I'd like every entry transcribed word for word, with no pictures.

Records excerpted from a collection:
* * * * * * * * *

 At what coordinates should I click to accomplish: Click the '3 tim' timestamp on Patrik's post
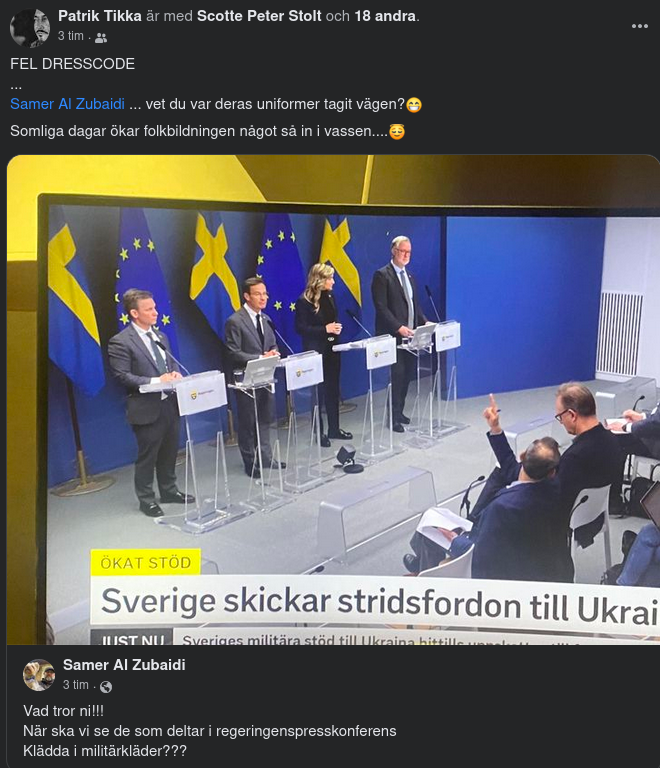[71, 36]
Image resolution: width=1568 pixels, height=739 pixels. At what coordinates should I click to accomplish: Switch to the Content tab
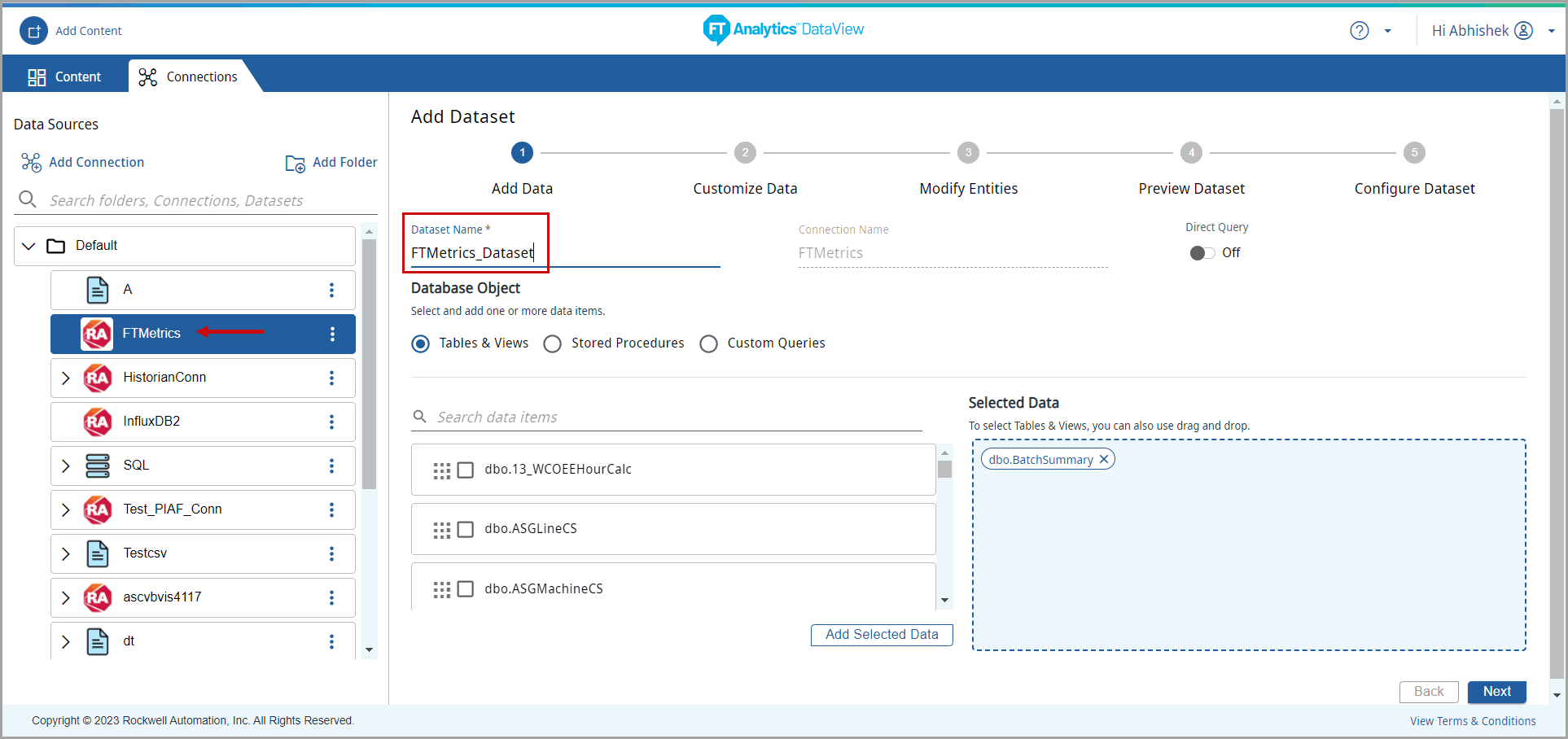pyautogui.click(x=65, y=77)
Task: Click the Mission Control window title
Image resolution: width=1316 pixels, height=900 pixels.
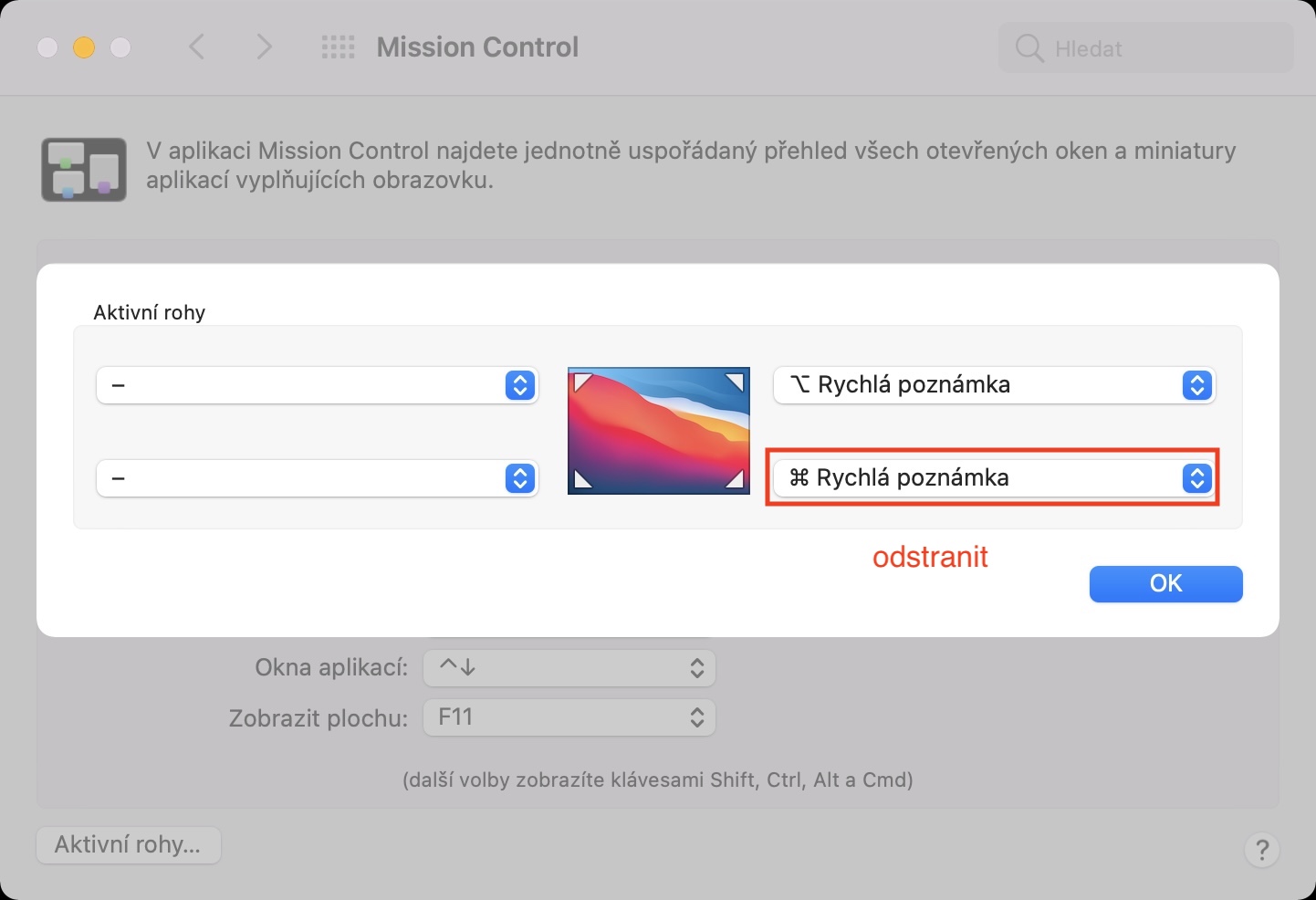Action: (477, 47)
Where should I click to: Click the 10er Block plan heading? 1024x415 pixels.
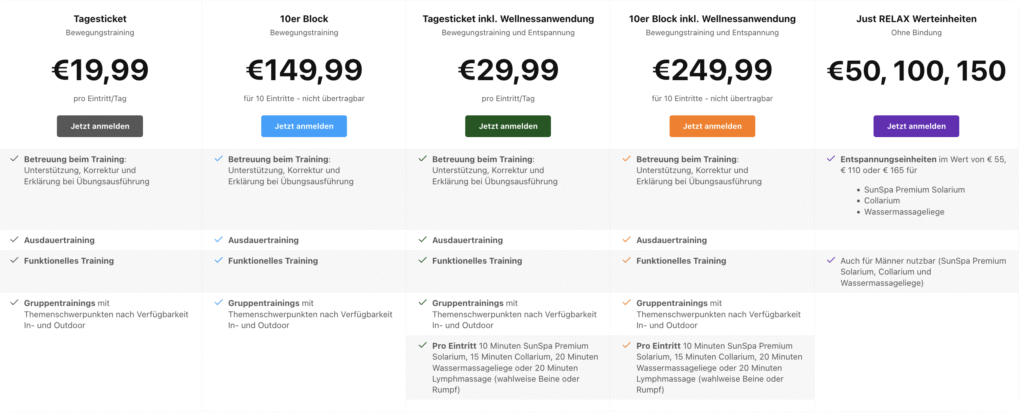click(304, 19)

* * * * * * * * *

Solution →
 At what coordinates should I click to accomplish: Click the '3 tim' timestamp on Patrik's post
[71, 36]
Image resolution: width=1568 pixels, height=739 pixels. At what coordinates should I click to accomplish: Switch to the Content tab
pyautogui.click(x=65, y=77)
Task: Click the Mission Control window title
Image resolution: width=1316 pixels, height=900 pixels.
Action: (477, 47)
Where should I click to: Click the 10er Block plan heading? 1024x415 pixels.
click(304, 19)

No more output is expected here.